Wisconsin Gov. Scott Walker and that state's House and Senate leaders (all Republicans) have an op-ed piece in the Trib today pressing their ``Open for Business'' theme: That Illinois residents and companies mad about the Illinois tax hike should head north, to the land of cheese and low taxes.

"To those who are frustrated with the high cost of doing business in Illinois, our message is clear: 'Escape to Wisconsin!' '' writes the trio.

One problem: Wisconsin's taxes aren't actually lower. Even with Illinois' new tax structure, its 7 percent corporate income tax is below Wisconsin's rate of 7.9 percent. Walker et al. get around this in their essay by noting that, if you add Illinois' separate personal property replacement tax of 2.5 percent on top of the new corporate income tax, Illinois is higher.
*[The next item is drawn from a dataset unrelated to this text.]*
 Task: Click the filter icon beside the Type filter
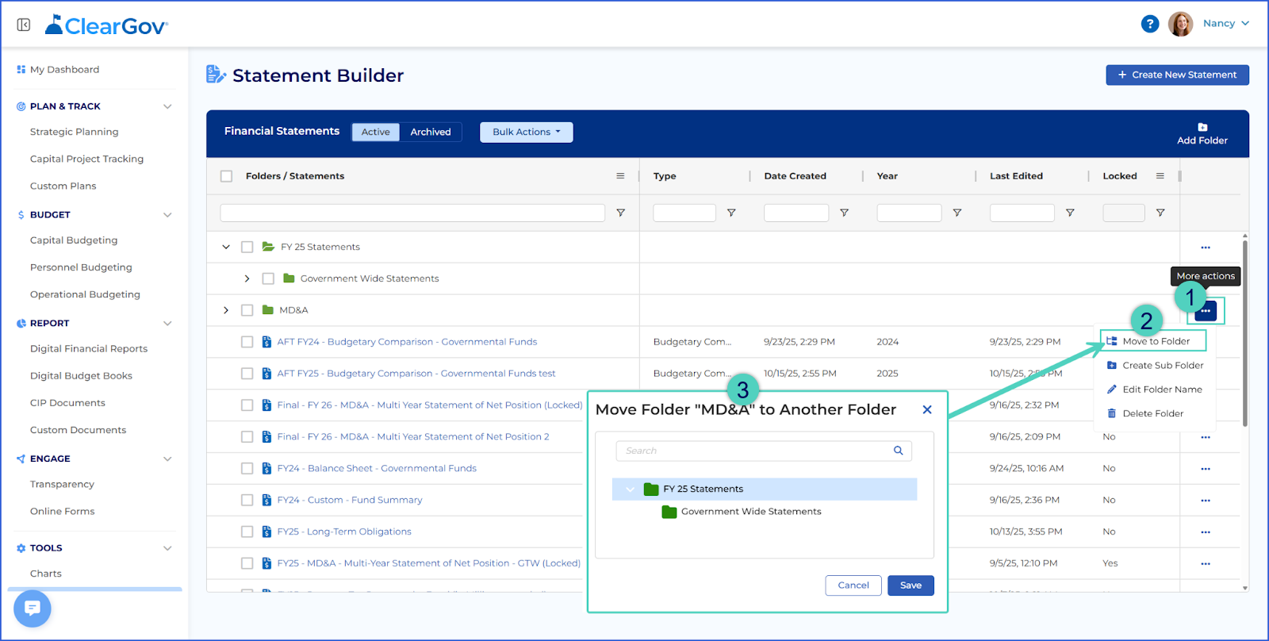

They completely ignore the issue of personal income taxes, perhaps with good reason: Illinois' new rate of 5 percent across the board is the same as the one paid by Wisconsin's lowest earners; Once you earn $10,220 in Wisconsin, its rate climbs to 6, and keeps climbing to 8 percent. (Missouri taxes at 6 percent on $8,000 or more of income.)

Illinois Gov. Pat Quinn, the Democrat who pushed the tax hike, counters the Wisconsin invasion on the same Trib page today. "Facts are stubborn things,'' he writes, before pointing out some of the above.

The Illinois debate does seem to have encapsulated the wider ideological gulf in this country over the role of taxes in government. The edit pages of two book-end media giants -- The New York Times on the left and The Wall Street Journal on the right -- both have weighed in in recent days with the familiar arguments on both sides.

(Jimmy John Liautaud, the Illinois-based founder of the Jimmy John sandwich chain, has also weighed in: He's moving to Florida.)